Architecture in Austria: A Survey of the 20th Century edited by Sasha Pirker (Architekturzentrum Wien), Jaime Salazar (Actar)
Hardcover, 334 pages
Architecture in Austria in the 20th and 21st Centuries edited by Architekturzentrum Wien
AzW/Park Books, 2016
Flexicover, 440 pages
Ever since undergraduate architecture school in the early 1990s, I've been a fan of Austrian architecture. I've never taken the time to understand or explain why this is, but I've noticed my appreciation for everything from the early modern designs of Otto Wagner and his other Viennese contemporaries, to the avant-garde projects in the 1960s by Coop Himmelb(l)au and others, to the wooden buildings that draw people to Vorarlberg, and even to Raimund Abraham's Austrian Cultural Forum New York, which is still my favorite building in New York City from this century. Perhaps the appeal is found the diversity of the country's modern and contemporary architecture, which encompasses even more variety than what is found in these four examples. Whatever the case, I'm drawn to these two books that round up the country's best buildings from the last 100-150 years.

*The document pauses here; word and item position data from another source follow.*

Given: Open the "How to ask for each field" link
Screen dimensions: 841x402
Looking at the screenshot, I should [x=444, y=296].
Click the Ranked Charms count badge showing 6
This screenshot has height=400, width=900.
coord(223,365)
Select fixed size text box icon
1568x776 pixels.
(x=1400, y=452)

[Spread from Architecture in Austria in the 20th and 21st Centuries showing the timeline]
I found Architecture in Austria: A Survey of the 20th Century at a used bookstore in Carroll Gardens, Brooklyn, one of the many used bookstores in the city that had to close, since people now buy their books – new and old – online. It is a book of its time, and by that I mean the post-S,M,L,XL era of making architecture books: it is thick and square in format, a sizable book that glares at you from your bookshelf with its big "AA20" binding. It has about 100 projects presented in chronological order, with most of the selection (around 60%) from after 1975. The pages are heavy and matte, which contributes to the book's size but leaves room for improvement when it comes to the few color photos included. The selection of buildings is strong if unsurprising and the descriptions are short, but for a book that propounds the quality of a country's architecture, rather than scholarship into the buildings, the book's shortcomings are easy to overlook.
[Spread from Architecture in Austria in the 20th and 21st Centuries showing projects]
[Spread from Architecture in Austria in the 20th and 21st Centuries showing "war damage and reconstruction"]
With about 100 more projects than the previous book, the most dramatic change is the diversity of what's presented. There are plenty of buildings, but urban plans, unbuilt projects, and even texts are also included this time. Austrian architectural output is considered in a wider spectrum, echoing the ambitions of its architects and the varied ways of dealing with problems, be it postwar reconstruction, the revolutions of the 1960s, or today's sustainability. As in the first book, the last chapter is devoted to housing, and at nearly 100 pages it is a sizable chapter, with apparently more projects than the preceding chronological chapters combined. This chapter alone is worth the price of admission; it, like the book it's part of, it capably traces the social and architectural history of Austria over the last 150 years.